I’d imagine this will work better for outsiders interacting with the community than for formerly religious members of the community. The still-religious community members might see it as a threat to their identity to accept that one of their own could still be a good person after no longer observing their tenets. There’s less cognitive dissonance involved in dealing equitably with outsiders with questionable beliefs.
The still-religious community members might see it as a threat to their identity to accept that one of their own could still be a good person after no longer observing their tenets.
That, or they just explain it by stating that god is the source of all goodness anyway. Any good “steam” I’m running on is from god, regardless of if I’m aware of that fact.

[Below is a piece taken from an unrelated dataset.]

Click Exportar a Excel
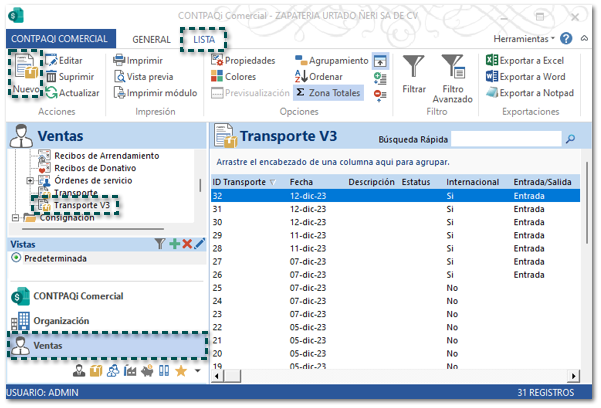 (524, 60)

I’d imagine this will work better for outsiders interacting with the community than for formerly religious members of the community. The still-religious community members might see it as a threat to their identity to accept that one of their own could still be a good person after no longer observing their tenets. There’s less cognitive dissonance involved in dealing equitably with outsiders with questionable beliefs.
That, or they just explain it by stating that god is the source of all goodness anyway. Any good “steam” I’m running on is from god, regardless of if I’m aware of that fact.
Oh, yeah. I’d think there’d be a mix of effects, depending on how much their opinions are shaped by the local Department of Enforced Stupidity.